YOUR INSTRUCTIONS
From the records below, set down exactly the lines starting with the line that contains "The image size is (1005, 593)." and going on through the line that contains "Given: Open the filter for the Выручка column". Nothing else is wanted.

[Entries taken from a collection]
- - - -

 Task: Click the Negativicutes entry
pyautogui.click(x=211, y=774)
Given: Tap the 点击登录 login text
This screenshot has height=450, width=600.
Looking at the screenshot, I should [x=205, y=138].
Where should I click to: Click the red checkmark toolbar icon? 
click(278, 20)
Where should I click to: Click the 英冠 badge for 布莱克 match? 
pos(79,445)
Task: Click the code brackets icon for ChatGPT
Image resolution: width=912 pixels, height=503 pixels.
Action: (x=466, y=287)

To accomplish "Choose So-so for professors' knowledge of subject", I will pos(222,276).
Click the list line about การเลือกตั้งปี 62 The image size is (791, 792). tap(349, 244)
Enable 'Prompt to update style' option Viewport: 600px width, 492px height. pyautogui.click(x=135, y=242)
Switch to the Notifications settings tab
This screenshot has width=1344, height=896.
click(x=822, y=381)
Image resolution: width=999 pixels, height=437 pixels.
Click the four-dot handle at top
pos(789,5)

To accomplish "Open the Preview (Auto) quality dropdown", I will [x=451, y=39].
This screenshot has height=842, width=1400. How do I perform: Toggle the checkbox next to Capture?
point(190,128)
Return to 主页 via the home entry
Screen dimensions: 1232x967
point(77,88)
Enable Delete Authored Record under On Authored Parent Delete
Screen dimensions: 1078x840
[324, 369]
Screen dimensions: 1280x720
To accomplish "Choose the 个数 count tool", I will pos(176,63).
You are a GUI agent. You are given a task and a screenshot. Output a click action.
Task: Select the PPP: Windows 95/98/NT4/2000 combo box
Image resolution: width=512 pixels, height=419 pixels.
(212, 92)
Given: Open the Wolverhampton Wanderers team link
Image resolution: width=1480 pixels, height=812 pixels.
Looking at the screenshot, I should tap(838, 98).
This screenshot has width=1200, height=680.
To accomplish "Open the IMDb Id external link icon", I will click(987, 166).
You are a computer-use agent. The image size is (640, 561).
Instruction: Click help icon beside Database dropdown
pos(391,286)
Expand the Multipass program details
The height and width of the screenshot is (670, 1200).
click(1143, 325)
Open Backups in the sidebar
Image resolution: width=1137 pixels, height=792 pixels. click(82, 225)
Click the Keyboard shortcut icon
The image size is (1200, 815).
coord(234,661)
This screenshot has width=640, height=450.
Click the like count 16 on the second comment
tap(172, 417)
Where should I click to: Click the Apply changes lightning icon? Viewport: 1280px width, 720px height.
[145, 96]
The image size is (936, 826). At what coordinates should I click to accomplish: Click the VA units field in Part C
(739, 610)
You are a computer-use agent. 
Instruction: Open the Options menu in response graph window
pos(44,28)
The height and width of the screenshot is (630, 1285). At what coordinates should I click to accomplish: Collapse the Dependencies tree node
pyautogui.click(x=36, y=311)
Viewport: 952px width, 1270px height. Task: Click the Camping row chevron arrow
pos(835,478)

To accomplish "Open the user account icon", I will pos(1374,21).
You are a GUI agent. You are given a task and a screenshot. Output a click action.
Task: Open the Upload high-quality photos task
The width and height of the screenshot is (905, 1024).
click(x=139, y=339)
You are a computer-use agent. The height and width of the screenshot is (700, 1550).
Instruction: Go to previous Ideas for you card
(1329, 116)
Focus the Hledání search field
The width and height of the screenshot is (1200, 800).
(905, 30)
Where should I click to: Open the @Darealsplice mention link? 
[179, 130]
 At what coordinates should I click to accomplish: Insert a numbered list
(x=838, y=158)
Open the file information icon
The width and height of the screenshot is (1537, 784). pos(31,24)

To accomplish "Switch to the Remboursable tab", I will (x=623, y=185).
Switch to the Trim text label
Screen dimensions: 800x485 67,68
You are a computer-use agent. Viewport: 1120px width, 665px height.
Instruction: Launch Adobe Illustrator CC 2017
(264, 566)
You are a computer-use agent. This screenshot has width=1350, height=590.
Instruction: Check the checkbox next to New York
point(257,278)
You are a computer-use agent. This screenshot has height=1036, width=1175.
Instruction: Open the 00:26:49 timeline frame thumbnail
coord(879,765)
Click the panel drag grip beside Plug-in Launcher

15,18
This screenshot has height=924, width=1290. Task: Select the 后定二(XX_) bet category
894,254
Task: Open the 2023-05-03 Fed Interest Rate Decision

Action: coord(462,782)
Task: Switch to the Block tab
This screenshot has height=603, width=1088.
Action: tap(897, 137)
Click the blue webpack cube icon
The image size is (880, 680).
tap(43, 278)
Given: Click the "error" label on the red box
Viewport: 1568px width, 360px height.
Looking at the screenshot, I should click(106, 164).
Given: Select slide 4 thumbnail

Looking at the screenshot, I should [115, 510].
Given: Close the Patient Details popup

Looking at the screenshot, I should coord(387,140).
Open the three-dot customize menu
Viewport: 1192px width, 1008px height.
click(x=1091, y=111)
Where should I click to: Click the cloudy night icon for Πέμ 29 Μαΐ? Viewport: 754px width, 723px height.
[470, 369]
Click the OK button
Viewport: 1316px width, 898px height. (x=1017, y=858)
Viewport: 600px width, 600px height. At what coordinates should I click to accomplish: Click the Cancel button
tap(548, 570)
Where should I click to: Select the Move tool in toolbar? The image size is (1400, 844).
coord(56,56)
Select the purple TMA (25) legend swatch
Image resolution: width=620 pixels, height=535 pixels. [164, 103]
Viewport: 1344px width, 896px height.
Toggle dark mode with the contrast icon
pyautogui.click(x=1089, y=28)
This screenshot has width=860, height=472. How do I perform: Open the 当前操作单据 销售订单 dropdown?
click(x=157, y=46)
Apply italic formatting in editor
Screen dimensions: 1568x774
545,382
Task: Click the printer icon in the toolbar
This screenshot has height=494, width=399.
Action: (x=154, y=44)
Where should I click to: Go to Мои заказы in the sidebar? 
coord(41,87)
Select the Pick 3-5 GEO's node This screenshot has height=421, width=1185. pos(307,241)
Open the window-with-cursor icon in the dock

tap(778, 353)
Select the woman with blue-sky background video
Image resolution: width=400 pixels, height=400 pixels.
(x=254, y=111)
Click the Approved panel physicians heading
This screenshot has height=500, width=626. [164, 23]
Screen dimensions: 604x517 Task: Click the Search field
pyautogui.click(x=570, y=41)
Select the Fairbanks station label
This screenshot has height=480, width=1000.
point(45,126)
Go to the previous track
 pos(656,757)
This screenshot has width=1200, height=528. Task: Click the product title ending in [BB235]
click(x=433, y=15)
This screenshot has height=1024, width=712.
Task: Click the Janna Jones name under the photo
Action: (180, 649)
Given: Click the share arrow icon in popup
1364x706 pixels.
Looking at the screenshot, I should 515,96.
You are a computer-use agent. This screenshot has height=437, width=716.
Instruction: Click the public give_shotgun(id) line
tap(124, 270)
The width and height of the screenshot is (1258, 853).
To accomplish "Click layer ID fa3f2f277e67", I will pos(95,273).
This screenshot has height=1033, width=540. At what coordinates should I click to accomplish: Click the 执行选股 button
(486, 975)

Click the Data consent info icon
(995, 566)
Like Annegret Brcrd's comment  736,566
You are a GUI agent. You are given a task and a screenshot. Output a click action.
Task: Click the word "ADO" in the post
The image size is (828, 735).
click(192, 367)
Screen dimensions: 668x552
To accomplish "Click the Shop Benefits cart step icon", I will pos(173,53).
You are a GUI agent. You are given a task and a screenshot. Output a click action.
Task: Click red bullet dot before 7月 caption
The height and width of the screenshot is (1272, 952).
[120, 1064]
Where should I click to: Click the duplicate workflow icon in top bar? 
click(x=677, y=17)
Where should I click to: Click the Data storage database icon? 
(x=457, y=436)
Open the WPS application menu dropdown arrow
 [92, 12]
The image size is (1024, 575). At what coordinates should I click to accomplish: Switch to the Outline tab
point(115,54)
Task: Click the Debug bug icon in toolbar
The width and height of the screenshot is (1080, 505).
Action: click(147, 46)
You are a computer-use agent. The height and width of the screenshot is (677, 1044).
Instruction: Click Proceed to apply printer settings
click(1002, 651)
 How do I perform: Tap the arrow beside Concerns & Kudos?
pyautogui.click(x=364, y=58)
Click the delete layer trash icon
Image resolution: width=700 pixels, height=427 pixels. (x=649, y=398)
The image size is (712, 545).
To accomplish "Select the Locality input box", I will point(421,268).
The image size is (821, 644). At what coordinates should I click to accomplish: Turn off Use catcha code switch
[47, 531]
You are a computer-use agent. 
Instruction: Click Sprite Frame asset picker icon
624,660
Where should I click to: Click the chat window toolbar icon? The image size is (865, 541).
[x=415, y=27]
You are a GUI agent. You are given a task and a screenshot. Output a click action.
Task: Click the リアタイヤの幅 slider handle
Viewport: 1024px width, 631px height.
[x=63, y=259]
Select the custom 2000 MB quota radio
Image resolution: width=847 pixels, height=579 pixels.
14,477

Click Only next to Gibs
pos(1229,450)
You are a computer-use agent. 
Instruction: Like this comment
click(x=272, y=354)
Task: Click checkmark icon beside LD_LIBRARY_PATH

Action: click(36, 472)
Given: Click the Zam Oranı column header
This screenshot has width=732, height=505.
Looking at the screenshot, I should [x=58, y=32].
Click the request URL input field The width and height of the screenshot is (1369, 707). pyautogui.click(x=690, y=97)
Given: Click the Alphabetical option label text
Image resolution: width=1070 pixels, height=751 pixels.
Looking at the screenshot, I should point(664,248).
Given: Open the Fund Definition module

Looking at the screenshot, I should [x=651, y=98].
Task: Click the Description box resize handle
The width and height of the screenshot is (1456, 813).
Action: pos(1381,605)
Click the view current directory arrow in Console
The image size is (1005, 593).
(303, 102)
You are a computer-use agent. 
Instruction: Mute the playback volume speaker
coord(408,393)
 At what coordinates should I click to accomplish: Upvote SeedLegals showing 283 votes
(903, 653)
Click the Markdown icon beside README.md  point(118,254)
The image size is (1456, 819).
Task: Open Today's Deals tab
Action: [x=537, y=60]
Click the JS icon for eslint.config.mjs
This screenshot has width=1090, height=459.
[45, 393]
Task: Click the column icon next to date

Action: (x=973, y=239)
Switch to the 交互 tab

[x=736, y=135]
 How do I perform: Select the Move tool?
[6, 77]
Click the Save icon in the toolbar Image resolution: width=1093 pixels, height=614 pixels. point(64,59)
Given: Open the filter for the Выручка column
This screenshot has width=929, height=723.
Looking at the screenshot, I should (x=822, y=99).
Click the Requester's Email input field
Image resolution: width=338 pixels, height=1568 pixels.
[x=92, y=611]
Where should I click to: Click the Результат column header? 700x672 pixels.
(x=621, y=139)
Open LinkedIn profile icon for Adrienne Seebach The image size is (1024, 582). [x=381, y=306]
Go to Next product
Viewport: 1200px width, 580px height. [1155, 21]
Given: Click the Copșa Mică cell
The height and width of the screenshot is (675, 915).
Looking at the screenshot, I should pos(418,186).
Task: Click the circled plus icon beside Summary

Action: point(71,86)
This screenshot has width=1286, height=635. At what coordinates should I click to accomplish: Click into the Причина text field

- - - -

COMPLETED EXERCISE
The image size is (1005, 593).
(303, 102)
You are a computer-use agent. 
Instruction: Mute the playback volume speaker
coord(408,393)
 At what coordinates should I click to accomplish: Upvote SeedLegals showing 283 votes
(903, 653)
Click the Markdown icon beside README.md  point(118,254)
The image size is (1456, 819).
Task: Open Today's Deals tab
Action: [x=537, y=60]
Click the JS icon for eslint.config.mjs
This screenshot has width=1090, height=459.
[45, 393]
Task: Click the column icon next to date

Action: (x=973, y=239)
Switch to the 交互 tab

[x=736, y=135]
 How do I perform: Select the Move tool?
[6, 77]
Click the Save icon in the toolbar Image resolution: width=1093 pixels, height=614 pixels. point(64,59)
Given: Open the filter for the Выручка column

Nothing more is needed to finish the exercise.